Disinformasi terjadi ketika masyarakat membagikan informasi palsu atau menyajikan data secara selektif tentang emisi bahan bakar fosil atau perubahan iklim yang tidak memberikan gambaran lengkap, dan berpotensi melemahkan narasi perlindungan iklim.
Disinformasi tidak harus disengaja, karena dapat disebabkan oleh kesalahpahaman terhadap subjek yang memang bersifat kompleks.
Contohnya adalah greenwashing, yakni solusi palsu yang diklaim memerangi perubahan iklim tanpa menghemat emisi.
Cara ini lazim di dunia korporasi untuk memberikan kesan hijau pada produk atau pola produksi yang padat emisi dan limbah.
Beberapa merek fesyen, misalnya, menggembar-gemborkan penggunaan serat alami terbarukan dan kemasan yang dapat didaur ulang.
Konsep semacam ini biasanya hanya dilakukan dalam skala kecil, namun acap berhasil mengalihkan perhatian dari banyaknya produk fesyen murah dan sekali pakai yang mereka produksi.
Disinformasi, sebaliknya, terjadi ketika penyangkal perubahan iklim atau organisasi resmi sengaja mempublikasikan informasi palsu atau menyebarkan hoaks untuk memajukan agenda mereka, dengan mengubur fakta ilmiah dan menyerang kebijakan pemerintah yang bertujuan untuk memberikan manfaat bagi lingkungan.
Bagaimana disinformasi menghambat perlindungan iklim?
Raksasa minyak dan gas dunia seperti Shell, Exxon Mobil dan BP dituduh berupaya mengerdilkan temuan sains atau menyarukan investasi bahan bakar fosil lewat lobi politik dan promosi iklan sejak akhir tahun 1970-an.
Kelompok seperti The Empowerment Alliance di AS atau Responsible Energy Citizen Coalition di Eropa, misalnya, menggunakan taktik yang disebut astroturfing – yakni membayar aksi demonstransi untuk mendukung bahan bakar fosil dan mendiskreditkan kebijakan ramah lingkungan, seringkali dengan pendanaan dari sumber yang tidak jelas.
Informasi yang salah dan kebohongan juga dipublikasikan oleh media tertentu, atau dipromosikan oleh politisi populis.
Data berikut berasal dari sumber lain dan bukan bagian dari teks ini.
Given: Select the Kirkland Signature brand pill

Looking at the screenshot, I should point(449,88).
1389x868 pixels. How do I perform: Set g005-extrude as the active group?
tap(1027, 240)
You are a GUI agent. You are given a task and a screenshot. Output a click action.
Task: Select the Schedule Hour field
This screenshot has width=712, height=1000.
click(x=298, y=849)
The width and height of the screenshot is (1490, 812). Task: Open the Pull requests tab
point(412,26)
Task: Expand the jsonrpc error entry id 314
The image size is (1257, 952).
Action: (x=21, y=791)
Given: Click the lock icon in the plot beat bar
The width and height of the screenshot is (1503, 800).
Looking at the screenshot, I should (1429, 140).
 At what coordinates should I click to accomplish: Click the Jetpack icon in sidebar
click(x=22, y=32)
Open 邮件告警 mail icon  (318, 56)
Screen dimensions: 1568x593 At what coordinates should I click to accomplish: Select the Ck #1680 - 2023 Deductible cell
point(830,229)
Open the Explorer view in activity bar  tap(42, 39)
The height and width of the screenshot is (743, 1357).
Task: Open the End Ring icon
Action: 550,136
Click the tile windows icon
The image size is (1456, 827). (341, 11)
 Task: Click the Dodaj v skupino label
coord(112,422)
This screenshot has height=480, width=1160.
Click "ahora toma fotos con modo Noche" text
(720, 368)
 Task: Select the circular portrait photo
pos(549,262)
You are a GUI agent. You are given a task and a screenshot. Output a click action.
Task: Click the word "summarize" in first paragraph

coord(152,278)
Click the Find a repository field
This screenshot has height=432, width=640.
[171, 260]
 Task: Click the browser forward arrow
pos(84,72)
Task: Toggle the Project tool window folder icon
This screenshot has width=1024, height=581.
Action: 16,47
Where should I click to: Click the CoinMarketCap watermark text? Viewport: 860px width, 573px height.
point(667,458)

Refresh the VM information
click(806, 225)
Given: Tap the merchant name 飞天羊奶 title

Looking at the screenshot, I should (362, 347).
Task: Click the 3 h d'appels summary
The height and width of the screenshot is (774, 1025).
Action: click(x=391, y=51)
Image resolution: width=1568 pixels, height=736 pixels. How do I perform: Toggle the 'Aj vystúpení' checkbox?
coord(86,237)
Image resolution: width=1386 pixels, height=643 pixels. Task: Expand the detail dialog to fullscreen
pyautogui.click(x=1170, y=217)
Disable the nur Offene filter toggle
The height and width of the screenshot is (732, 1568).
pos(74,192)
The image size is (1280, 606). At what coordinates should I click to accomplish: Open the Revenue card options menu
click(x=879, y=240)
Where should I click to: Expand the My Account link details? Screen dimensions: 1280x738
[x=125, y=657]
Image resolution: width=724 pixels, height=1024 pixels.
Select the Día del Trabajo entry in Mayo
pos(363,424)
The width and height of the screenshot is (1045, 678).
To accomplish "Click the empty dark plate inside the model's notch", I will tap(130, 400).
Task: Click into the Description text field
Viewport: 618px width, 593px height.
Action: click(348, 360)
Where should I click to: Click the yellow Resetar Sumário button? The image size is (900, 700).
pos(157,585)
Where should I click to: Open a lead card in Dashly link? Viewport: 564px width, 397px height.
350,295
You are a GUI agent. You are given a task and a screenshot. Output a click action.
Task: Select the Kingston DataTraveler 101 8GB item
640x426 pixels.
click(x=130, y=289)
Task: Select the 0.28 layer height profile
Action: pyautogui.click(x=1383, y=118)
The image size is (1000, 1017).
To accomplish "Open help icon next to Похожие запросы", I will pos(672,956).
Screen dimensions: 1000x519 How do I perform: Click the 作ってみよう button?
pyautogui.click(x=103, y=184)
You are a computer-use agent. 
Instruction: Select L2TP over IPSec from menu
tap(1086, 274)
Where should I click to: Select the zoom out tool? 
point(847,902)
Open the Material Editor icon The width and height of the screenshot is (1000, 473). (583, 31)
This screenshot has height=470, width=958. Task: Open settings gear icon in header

Ketika banjir yang dipicu topan menyebabkan lebih dari 40 korban jiwa di Brasil pada bulan September 2023, oposisi konservatif dan seorang jurnalis terkemuka menyalahkan kegagalan bendungan sebagai penyebab kematian, bukan curah hujan ekstrem.
Media sosial, dengan foto atau video yang dimanipulasi, turut mempermudah penyebaran disinformasi, terutama jika dikaitkan dengan teori konspirasi.
Kampanye semacam ini sempat digencarkan untuk menyerang gagasan tata kota berkelanjutan, \”Kota 15 Menit​\”, yang menuntut pembangunan sarana publik dan pemukiman dalam jarak dekat, sehingga menihilkan kebutuhan terhadap jalan bebas hambatan dan kendaraan bermotor.​
Climate Action Against Disformation, sebuah koalisi global yang bekerja untuk menghadapi disinformasi iklim, menemukan bahwa kicauan dan unggahan yang menolak perlindungan iklim melonjak di Twitter (sekarang X) setelah pengambilalihan platform tersebut oleh Elon Musk.
Disinformasi dikhawatirkan telah menyusup ke dalam perumusan kebijakan publik.